Yes, all of them and read the Jesus puzzle article where I found your post BTW.

 

I do agree with much of what you say here with the exception of agenda driven mythacists being a mixed bag. To my knowledge Doherty’s books are not agenda driven and neither are Price’s, Carrier’s and Wells’ previous work on the subject. It is clear that Murdock’s work is agenda driven that much is for certain but she has mostly abandoned such an issue when it came to her work in Christ in Egypt and she must have made substantial in-roads to get an article of her’s featured in anthology book about the goddess Anahita (Anahita: Ancient Persian Goddess and Zoroastrian Yazata) featured alongside some of the most prominent scholars of mythology, occultism and archaeology regarding this specific goddess.

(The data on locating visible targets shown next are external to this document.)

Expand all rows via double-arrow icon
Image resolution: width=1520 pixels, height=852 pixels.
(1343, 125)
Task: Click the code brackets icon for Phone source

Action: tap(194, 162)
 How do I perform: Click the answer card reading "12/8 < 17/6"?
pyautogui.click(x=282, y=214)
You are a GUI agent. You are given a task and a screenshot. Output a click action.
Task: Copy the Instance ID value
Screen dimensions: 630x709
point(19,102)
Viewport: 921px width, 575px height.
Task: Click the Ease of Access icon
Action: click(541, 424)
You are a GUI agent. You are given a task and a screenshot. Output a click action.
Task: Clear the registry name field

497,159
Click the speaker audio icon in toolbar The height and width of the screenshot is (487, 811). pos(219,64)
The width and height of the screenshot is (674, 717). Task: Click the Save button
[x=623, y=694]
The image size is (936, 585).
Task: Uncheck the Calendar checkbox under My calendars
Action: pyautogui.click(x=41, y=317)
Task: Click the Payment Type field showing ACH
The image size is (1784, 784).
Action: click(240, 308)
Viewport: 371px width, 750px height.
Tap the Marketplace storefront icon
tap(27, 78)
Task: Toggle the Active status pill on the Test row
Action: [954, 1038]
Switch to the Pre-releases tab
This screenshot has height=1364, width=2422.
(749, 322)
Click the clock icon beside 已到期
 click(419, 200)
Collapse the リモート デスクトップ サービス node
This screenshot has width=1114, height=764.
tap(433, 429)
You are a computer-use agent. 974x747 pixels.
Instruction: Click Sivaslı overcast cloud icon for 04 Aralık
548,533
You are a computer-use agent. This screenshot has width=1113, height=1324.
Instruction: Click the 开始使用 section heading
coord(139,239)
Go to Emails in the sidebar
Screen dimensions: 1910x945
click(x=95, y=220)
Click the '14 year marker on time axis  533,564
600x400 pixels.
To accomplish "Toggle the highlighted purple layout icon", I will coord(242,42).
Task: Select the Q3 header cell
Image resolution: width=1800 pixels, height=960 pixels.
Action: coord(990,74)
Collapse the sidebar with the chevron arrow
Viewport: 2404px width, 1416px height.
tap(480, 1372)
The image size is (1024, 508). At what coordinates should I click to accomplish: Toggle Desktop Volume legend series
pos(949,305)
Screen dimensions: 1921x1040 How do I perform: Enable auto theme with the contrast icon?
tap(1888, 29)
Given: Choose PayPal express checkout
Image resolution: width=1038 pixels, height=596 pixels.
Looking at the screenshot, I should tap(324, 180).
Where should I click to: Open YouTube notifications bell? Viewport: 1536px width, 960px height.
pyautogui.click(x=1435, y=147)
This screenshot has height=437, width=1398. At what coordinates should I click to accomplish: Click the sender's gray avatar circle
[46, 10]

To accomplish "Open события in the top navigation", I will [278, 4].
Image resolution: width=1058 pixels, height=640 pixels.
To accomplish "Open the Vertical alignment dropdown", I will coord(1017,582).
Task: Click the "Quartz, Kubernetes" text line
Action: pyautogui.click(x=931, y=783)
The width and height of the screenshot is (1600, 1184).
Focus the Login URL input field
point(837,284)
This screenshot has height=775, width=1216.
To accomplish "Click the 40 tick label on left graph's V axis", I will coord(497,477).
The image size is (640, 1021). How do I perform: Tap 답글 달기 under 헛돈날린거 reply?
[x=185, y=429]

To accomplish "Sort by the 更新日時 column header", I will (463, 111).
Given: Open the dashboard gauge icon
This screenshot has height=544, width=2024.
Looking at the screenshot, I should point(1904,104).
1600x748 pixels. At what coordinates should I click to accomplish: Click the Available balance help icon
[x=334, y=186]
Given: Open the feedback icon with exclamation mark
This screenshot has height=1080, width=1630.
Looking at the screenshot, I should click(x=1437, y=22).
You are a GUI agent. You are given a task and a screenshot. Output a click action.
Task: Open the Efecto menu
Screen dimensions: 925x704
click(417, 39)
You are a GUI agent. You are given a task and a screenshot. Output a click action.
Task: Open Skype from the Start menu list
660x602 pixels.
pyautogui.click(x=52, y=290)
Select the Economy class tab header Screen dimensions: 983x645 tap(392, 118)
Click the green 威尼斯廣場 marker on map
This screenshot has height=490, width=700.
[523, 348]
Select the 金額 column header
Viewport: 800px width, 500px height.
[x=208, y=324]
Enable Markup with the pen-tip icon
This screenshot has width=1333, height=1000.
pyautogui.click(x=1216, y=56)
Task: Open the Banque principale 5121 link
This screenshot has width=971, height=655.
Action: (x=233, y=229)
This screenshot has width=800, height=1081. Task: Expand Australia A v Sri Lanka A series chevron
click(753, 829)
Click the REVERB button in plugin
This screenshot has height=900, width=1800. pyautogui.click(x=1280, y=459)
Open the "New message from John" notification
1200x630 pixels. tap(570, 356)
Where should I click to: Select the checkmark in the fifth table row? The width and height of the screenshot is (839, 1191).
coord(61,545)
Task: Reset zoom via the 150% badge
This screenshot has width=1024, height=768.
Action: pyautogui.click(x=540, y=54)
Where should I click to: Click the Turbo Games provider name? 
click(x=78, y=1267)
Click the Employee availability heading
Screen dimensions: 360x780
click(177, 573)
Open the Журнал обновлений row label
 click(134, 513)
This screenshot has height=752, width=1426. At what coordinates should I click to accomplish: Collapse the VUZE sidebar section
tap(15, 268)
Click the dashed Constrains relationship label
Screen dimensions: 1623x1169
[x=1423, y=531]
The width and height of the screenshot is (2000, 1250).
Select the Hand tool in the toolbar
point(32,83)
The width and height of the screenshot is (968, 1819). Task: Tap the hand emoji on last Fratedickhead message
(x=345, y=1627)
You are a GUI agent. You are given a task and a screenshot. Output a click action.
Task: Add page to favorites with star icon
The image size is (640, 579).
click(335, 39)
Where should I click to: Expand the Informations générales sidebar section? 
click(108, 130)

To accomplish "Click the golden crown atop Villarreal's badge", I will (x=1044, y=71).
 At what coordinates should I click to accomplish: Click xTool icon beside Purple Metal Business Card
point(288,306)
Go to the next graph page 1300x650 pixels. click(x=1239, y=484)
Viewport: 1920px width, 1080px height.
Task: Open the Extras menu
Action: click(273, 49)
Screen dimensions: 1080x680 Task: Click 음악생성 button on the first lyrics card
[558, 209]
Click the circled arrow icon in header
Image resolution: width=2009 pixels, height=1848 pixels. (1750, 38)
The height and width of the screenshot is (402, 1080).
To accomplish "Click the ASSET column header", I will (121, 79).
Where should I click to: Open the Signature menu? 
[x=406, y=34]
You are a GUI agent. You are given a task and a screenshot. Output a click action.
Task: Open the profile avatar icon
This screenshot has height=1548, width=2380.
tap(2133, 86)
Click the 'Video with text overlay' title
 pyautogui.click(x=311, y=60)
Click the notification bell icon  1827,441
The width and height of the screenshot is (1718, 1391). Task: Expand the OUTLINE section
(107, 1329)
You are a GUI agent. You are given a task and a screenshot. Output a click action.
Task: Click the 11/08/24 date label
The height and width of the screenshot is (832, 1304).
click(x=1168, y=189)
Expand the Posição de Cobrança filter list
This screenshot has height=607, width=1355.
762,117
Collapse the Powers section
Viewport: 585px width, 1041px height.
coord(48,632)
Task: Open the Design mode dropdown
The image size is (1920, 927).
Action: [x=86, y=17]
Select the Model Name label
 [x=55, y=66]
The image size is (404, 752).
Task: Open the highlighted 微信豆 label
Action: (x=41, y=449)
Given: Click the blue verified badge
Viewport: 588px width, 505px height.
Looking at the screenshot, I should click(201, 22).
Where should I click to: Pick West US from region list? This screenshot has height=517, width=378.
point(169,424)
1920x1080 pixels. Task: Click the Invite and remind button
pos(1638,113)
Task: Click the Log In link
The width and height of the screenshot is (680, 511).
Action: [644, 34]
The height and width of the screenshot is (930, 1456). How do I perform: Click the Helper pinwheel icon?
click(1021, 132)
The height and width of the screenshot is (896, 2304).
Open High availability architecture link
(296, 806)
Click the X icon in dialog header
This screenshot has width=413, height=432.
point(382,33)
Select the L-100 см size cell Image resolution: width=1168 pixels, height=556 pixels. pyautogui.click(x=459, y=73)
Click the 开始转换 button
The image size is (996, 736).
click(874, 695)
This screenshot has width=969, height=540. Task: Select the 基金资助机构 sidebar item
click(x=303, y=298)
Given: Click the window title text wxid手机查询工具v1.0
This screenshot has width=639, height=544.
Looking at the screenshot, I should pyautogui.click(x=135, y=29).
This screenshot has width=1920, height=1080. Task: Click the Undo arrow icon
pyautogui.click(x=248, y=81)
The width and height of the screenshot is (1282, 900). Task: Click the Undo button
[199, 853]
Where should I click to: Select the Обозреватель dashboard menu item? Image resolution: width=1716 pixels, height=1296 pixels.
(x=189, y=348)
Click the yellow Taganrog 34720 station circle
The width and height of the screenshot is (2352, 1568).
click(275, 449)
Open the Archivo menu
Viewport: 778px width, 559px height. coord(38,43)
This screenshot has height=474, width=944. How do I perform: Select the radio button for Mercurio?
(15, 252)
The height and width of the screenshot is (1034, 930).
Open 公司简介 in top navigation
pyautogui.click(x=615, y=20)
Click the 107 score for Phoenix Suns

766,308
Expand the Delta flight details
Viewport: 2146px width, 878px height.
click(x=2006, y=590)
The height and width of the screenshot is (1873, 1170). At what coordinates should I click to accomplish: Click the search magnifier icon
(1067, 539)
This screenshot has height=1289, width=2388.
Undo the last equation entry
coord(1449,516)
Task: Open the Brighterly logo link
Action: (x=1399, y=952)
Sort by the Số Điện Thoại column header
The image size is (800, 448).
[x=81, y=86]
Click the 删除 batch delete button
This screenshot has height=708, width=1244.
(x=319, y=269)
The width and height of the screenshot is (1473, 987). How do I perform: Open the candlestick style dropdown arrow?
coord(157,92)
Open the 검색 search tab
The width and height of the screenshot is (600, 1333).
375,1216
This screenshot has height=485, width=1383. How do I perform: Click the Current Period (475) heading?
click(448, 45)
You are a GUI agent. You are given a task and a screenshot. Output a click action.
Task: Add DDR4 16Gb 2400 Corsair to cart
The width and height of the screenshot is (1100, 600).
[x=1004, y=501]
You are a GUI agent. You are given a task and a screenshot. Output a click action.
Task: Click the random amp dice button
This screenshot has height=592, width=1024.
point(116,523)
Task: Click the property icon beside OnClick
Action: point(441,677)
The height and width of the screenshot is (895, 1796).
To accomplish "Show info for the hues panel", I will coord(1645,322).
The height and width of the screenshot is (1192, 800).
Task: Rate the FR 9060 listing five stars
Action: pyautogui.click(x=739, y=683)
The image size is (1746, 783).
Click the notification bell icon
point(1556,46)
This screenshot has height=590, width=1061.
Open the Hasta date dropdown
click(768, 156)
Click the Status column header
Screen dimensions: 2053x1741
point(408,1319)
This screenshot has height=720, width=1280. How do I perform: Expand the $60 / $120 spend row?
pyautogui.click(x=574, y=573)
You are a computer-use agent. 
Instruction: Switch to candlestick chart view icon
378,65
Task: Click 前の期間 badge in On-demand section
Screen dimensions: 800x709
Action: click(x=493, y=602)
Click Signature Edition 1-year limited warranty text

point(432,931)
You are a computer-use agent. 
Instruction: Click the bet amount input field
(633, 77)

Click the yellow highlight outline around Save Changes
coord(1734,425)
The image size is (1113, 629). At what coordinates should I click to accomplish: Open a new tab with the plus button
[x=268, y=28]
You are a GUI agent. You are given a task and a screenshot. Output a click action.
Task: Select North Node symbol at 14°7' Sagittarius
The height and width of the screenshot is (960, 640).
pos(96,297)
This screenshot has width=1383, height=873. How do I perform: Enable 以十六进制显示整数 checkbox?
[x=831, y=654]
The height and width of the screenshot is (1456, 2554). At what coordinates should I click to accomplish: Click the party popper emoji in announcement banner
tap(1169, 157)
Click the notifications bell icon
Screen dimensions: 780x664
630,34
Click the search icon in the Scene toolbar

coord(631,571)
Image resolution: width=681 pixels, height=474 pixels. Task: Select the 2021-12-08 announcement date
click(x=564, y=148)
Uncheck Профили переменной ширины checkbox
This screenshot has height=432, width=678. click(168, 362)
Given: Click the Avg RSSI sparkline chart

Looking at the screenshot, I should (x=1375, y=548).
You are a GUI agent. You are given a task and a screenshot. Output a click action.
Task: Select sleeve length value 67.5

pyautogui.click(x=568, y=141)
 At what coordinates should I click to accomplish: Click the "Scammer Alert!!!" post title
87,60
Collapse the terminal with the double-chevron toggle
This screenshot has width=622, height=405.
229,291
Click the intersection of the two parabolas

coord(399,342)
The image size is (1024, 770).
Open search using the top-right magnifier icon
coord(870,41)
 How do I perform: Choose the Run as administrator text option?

I’m not going to bother responding to the quotes above this one as Ehrman can speak for himself and as I stated in my post, (did you read it?) I rely strictly on the research and mine is one sided at this time. I haven’t delved into the mythicist material as yet. As stated before, I’ll withhold judgement and further comments UNTIL I have read Professor Doherty’s and Prices and Carrier’s works. Blogs, reviews, and scholarly papers aside, I’ll read the books and their references first. Also, I believe we’re aiming at two different targets, mine is anti-mythicist derived from the research I’ve done and posted a few of the books and material I read, while your posts aim at Ehrman’s “flawed” research and attacks on Doherty. My siding with Ehrman comes essentially from my anti-mythicist stance while yours appears to be focused only on Ehrman. At this stage, I’m more interested in learning what lies behind Doherty’s contention of the jesus myth than his attack on another scholar. And as to their books being agenda driven, I’ll make that judgement myself after I read the books. And as I mentioned before, I’m no bible scholar and my interest in this subject is basically how xtianity has impacted history, not the nuts and bolts of the religion itself. Bronze age beliefs are fascinating and give insight into the thought processes of prescientific civilizations and that’s about it for me. The historical references are subjective but the poetry can be considered beautiful. Oh, and I’d appreciate it if you didn’t use me as a foil on one of your blogs. Posting that I have faith in anything is well, lying.